Yet some others hold a nuanced position submitting that the effect depends on many other factors most of which have hardly been explained.

Some politicians receive so much negative news across time that you would think the stream of bad news would sink them.

Yet if you take the pulse of public opinion it is almost as if nothing touches them. 

The last two to three weeks have been terrible, for example, for the president of United States of America who is in the middle of an election.

It has been one bad story after another: slighting the awed American military, his niece bad mouthing him in a book, his former legal fixer now fixing him, the famed Washington Post journalist saying that he knew so much regarding the Covid 19 pandemic but chose to do nothing, and some books are still on the way – all of them not painting a rosy picture of the man.

Yet on the opinion polls the needle of the polls is hardly moving. 

Back at home the stream of bad news never seems to dry up for some. It is one corruption case after another corruption case, one broken promise from a politician after another.

But the political class remain strong. Across the board it is hard to find an individual who would approve of corrupt officials.

Yet should that corrupt official stand up for elections they would still receive votes, and sometimes overwhelmingly so.

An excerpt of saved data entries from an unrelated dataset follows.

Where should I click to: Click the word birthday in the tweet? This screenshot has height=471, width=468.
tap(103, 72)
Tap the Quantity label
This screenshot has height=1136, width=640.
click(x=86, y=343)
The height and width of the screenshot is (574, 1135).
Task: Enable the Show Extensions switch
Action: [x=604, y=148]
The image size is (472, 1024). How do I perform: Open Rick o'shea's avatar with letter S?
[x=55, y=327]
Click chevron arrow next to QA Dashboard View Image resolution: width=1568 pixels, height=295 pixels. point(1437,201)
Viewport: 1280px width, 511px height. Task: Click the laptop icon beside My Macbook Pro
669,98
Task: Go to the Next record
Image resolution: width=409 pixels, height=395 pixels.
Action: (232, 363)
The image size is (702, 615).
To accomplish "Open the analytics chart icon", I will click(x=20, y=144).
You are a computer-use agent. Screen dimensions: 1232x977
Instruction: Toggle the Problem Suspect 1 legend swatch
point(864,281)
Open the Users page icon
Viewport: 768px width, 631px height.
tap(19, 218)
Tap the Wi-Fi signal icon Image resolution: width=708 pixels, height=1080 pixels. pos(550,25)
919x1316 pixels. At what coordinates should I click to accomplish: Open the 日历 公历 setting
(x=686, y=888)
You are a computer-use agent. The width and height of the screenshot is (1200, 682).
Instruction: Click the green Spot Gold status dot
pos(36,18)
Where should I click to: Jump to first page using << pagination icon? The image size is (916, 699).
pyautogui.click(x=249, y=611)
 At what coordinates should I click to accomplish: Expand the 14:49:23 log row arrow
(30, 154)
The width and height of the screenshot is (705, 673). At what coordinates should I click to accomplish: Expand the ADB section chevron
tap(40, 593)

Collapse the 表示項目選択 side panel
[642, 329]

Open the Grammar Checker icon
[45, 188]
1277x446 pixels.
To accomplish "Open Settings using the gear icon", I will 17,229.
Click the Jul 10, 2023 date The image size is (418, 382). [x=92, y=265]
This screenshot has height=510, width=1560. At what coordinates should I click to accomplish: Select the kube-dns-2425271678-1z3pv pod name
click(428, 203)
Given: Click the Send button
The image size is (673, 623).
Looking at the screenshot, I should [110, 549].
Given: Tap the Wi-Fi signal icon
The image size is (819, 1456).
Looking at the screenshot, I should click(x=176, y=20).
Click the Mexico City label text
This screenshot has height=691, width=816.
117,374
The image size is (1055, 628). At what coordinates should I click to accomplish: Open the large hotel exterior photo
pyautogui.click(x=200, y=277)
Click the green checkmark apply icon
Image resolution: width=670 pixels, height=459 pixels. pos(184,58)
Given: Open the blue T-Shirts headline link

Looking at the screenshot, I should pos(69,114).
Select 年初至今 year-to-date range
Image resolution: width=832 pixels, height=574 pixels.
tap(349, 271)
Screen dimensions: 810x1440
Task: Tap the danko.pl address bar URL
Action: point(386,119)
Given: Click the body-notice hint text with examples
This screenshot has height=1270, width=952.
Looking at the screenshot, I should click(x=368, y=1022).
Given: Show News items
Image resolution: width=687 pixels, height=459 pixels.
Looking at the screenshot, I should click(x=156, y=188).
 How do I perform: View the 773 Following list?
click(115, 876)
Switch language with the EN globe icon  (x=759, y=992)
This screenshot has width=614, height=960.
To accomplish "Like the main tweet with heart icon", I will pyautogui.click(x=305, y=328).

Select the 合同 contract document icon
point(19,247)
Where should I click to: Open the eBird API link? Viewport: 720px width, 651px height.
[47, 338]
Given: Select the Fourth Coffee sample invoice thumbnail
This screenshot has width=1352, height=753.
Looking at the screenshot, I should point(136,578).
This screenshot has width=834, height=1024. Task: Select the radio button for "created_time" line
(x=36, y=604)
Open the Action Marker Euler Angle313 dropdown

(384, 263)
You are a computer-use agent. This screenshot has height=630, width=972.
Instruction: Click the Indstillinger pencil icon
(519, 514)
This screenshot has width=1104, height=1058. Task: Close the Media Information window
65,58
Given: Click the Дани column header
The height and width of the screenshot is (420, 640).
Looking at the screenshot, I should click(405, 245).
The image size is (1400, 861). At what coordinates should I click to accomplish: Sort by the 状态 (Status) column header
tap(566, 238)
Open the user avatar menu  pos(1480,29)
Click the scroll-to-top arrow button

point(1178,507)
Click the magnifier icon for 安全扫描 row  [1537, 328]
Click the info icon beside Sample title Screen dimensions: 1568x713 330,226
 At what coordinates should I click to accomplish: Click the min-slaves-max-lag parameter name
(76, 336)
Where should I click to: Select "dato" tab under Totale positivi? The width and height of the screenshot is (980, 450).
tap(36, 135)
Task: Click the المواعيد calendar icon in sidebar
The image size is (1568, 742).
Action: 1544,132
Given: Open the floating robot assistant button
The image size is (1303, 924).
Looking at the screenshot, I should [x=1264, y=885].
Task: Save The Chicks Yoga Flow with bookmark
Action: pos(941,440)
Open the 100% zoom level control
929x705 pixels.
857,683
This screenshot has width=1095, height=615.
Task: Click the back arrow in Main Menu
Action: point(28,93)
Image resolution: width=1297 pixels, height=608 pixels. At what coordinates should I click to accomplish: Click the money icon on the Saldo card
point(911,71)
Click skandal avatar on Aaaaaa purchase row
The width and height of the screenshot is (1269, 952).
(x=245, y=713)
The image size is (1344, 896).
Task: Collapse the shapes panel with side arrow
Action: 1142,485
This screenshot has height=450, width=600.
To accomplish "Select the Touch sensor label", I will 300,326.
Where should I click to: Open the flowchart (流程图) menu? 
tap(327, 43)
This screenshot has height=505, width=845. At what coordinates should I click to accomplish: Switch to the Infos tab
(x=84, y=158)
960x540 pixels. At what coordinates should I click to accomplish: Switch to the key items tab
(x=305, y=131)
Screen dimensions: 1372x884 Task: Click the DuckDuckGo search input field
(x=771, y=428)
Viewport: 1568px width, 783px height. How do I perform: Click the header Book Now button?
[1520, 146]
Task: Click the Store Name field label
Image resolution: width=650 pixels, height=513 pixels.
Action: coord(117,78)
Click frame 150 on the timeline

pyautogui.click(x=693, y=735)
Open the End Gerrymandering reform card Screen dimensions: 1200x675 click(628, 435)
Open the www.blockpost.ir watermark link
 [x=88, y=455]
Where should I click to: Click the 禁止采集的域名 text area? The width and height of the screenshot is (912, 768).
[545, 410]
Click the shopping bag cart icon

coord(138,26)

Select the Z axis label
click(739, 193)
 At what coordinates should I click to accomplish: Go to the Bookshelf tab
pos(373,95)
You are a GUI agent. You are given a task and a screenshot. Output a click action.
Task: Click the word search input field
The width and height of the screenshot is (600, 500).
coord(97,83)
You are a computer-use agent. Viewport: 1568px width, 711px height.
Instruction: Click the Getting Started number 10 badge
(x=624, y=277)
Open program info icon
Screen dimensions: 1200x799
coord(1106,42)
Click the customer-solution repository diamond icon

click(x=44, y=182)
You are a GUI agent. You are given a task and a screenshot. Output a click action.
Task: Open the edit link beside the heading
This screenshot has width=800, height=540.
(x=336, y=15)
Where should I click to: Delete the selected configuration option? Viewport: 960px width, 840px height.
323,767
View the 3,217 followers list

It is time that political communicators explored the major factors that force the needle of popularity to move.

Is it the herd mentality that the populace are birds of a feather with their corrupt leader and therefore belong together?

The solid support that Trump enjoys is said to be derived from a certain kind of the white community who feel threatened by those who look different.

Similarly, it could be said in Africa that the solid support that some leaders who are always receiving bad press have is from their solid base that have an ethnic affinity with the leader.

The leader receiving bad press mirror the worst fears of the followers and thus prompt them to stick together.

The campaign is not so much to change anything but to reinforce those fears.

And so from Migori to Kirinyaga, and from Tharaka Nthi to Busia the nation should brace itself for one thing: public protest against what could be considered by the base of these leaders as the maligning of the favourite son or daughter.

For the students of media, it raises the question of the capacity of the legacy media to shape opinion one way or the other.

It would seem that the opinions that are usually swayed may only appear to have been swayed but could have been leaning towards a particular direction all along anyway.

Or it could be that this only applies to certain type of products, the products that the audience is already familiar with anyway, such as politicians.

It may well be that the media’s influence may play much more on products towards which the emotional affinity is weak.

In a sense you may need to guard against strong negative media coverage of commercial products such as bread and vehicles or politicians who lack a strong emotional base, whose appeal lies on their accomplishments. 

It may explain why some politicians who have delivered to their communities in terms of achievements and initiation of development projects are quickly discarded when an authentic son of the soil shows up.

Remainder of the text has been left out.